The challenge today is that clients want us to collect more information, not less.
Where statistical adjustment can help
Marketers want to know everything they can about their target consumer in order to maximise the return on their research investment. But no individual respondent will agree to answer such a large number of questions. And many of the questions will be impossible to answer accurately. There are two closely related statistical techniques used to help address this: data ascription and data fusion.
Where answers to a survey are missing or incomplete, it is possible to infer what those answers would be by looking at answers given by similar survey respondents.
In this case, we design two (or more) questionnaires, each sharing certain core questions in common, but with separate sets of questions on other topics. These questionnaires can either be served simultaneously to separate but similar samples of people or they could be asked at different times.
The assumption is that we can then ‘match’ people answering the different questionnaires using the known demographic and other characteristics of each sample member, as well as the answers they give to other common questions.
We then take answers to the first set of questions and ascribe them to matching respondents who answered the second set of questions and vice versa. This gives us a larger database of answers than we could have had with a single sample of people.
Fusion is not a single technique – different approaches can be taken depending on the objectives. The principles for any approach are similar however and follow these
- Set the objectives
- Analyse the datasets and determine the relationships that need to be preserved
- Choose a fusion method
- Select the variables and metrics to be fused and prepare the input datasets
- Define critical variables if required.

**Exercise details**: Continue the text on data ascription and data fusion, starting after its final sentence.

(Pixel coordinate grounding data)
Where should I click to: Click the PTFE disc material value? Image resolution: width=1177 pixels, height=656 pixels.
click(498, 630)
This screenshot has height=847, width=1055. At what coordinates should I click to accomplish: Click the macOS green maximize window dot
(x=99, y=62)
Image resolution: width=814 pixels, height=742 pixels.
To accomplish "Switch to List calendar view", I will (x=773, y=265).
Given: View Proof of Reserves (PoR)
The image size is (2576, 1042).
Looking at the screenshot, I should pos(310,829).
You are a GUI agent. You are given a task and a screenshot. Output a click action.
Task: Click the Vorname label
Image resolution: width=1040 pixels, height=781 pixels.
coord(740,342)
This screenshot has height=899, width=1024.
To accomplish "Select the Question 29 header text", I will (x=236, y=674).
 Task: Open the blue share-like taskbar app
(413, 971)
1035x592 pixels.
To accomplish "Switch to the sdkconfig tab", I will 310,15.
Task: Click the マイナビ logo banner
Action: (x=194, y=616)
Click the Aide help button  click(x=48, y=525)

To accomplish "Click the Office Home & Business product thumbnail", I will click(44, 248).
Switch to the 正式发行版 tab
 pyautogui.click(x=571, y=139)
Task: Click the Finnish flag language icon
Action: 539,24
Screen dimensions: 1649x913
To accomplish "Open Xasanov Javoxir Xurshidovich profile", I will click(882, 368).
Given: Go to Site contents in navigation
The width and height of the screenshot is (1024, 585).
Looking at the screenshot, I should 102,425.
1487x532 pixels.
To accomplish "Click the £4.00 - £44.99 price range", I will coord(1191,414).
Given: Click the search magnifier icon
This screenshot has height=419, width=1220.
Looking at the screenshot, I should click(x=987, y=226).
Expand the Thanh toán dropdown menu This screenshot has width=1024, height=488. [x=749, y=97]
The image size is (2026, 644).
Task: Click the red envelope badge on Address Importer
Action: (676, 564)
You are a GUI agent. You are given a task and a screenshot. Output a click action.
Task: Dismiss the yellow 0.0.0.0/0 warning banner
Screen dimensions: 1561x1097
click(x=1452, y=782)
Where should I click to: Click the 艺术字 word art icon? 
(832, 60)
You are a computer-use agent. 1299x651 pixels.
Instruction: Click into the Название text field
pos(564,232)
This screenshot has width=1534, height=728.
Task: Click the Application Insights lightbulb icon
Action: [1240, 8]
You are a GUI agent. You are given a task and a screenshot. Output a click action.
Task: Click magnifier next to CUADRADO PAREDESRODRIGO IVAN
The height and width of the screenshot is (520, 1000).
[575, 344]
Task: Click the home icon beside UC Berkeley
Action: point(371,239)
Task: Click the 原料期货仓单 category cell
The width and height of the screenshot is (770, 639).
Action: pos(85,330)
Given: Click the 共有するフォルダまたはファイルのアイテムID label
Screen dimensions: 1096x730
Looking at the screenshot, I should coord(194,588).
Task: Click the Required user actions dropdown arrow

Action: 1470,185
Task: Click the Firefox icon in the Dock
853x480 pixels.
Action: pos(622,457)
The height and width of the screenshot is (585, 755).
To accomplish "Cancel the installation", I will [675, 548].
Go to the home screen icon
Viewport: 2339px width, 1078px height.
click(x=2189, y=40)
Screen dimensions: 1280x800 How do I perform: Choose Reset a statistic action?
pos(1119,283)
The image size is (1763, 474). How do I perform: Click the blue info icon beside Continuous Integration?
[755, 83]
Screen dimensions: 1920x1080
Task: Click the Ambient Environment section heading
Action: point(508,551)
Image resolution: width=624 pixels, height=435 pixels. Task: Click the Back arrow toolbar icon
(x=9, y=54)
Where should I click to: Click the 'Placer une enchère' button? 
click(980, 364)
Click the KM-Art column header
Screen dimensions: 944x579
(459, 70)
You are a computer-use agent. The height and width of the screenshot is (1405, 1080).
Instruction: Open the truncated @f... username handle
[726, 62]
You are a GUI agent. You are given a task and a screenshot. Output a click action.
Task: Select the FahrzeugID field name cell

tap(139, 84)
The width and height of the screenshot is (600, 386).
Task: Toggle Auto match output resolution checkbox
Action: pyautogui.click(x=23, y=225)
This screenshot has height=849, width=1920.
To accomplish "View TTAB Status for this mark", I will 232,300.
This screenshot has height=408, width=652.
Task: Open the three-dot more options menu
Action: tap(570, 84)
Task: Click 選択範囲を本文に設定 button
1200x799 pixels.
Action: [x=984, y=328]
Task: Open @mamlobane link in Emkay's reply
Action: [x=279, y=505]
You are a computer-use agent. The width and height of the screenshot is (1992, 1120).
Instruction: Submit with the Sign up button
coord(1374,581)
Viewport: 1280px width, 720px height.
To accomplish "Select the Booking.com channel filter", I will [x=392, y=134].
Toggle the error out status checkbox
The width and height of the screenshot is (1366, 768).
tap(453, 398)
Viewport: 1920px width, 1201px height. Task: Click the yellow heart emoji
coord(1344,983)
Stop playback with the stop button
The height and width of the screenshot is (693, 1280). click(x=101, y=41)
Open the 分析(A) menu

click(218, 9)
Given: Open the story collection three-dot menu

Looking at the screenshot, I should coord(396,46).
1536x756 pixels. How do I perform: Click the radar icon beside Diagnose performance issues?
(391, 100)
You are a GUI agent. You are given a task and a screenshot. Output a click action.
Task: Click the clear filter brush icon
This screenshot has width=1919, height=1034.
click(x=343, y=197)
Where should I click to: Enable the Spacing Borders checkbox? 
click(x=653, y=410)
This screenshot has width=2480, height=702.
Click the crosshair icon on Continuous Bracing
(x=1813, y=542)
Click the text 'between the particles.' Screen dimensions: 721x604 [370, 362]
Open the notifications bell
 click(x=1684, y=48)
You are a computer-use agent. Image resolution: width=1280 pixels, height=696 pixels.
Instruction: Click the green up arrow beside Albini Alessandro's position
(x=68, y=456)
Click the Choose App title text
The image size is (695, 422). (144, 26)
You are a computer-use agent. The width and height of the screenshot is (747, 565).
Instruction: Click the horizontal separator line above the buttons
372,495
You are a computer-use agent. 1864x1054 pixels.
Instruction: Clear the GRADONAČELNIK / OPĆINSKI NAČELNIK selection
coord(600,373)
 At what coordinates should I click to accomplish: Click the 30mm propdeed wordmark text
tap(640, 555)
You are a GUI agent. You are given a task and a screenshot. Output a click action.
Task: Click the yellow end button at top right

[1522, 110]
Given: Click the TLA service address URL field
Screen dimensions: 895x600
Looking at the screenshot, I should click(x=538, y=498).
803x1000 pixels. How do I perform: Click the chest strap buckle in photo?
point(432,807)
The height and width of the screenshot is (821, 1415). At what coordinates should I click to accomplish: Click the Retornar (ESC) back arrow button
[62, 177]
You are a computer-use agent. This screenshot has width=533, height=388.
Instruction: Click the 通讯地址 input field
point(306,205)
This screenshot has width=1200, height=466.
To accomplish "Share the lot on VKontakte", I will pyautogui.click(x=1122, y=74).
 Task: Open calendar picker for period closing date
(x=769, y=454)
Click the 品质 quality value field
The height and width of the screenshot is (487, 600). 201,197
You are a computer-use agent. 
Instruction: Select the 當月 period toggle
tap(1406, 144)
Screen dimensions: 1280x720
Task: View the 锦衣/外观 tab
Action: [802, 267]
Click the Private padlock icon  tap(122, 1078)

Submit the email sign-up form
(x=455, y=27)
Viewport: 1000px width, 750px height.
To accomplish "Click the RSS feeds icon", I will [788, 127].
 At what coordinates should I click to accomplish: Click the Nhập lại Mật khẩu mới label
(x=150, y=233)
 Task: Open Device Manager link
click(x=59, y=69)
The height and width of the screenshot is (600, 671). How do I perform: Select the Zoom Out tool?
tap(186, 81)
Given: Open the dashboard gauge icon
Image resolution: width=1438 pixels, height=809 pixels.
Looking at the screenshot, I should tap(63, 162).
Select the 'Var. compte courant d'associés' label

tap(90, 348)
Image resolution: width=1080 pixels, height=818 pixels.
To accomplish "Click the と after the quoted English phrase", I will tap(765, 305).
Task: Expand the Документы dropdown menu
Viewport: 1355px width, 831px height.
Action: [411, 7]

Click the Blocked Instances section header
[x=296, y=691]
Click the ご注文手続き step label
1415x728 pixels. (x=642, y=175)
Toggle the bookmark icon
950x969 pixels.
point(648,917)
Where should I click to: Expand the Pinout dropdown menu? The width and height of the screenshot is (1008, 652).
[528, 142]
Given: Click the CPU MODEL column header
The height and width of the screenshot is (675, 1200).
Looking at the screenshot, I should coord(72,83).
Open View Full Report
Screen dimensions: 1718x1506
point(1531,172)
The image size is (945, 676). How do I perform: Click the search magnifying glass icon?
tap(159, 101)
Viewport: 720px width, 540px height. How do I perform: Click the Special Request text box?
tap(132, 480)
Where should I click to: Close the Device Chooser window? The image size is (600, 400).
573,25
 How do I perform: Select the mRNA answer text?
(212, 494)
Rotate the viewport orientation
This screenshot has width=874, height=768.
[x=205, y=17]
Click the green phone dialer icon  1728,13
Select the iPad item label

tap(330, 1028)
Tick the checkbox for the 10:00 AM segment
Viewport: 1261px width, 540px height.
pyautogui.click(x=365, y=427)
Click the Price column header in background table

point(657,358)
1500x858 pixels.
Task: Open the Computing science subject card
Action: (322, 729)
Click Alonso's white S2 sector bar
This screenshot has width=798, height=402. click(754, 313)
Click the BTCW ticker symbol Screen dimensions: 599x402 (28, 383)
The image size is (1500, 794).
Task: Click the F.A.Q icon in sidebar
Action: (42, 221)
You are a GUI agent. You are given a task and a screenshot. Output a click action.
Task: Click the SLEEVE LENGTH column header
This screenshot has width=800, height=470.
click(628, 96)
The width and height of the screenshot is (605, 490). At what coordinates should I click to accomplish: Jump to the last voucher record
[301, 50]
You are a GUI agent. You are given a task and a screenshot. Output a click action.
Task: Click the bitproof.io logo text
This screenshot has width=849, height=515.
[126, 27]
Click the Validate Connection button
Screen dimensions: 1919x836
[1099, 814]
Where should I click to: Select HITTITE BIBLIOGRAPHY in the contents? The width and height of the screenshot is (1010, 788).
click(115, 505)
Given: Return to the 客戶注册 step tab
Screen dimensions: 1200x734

**Expected answer**:
- Identify the ‘hooks’ to be used in the fusion – either as matching or modelling variables
- If necessary, attach importance weights to the hooks
- For “row-wise” data fusion methods, choose a distance metric
- Run the matching process or modelling process
- Create a new fused dataset
- Validate the data
- Provide fusion diagnostics
There are at least three reasons why we might want to use it to enhance our survey data:
- To increase the scope of our survey coverage.
- To increase the granularity of our reporting.
- To improve the speed of reporting.
- The digital revolution means advertisers and media companies need more information than ever before on media usage.
- Yet people are less willing than they have been in the past to participate in surveys and, even when they can be persuaded to do so, want to be engaged rather than bored.
- This conundrum of needing more information while finding it harder to collect from surveys alone is likely to get harder rather than easier as time passes.
In the audience measurement domain...
- Techniques like data ascription, data fusion and audience modelling are allowing us to collect and report more and better data, enabling us to keep pace with increasingly complex client needs.
- The practical application of data science demands a high level of skill and expertise, as well as experience – many of the decisions and choices made in building fusions and ascriptions, for example, are not black and white, demanding judgement and a deep knowledge of the context.
We believe it will play a growing role in the processing of audience measurement data.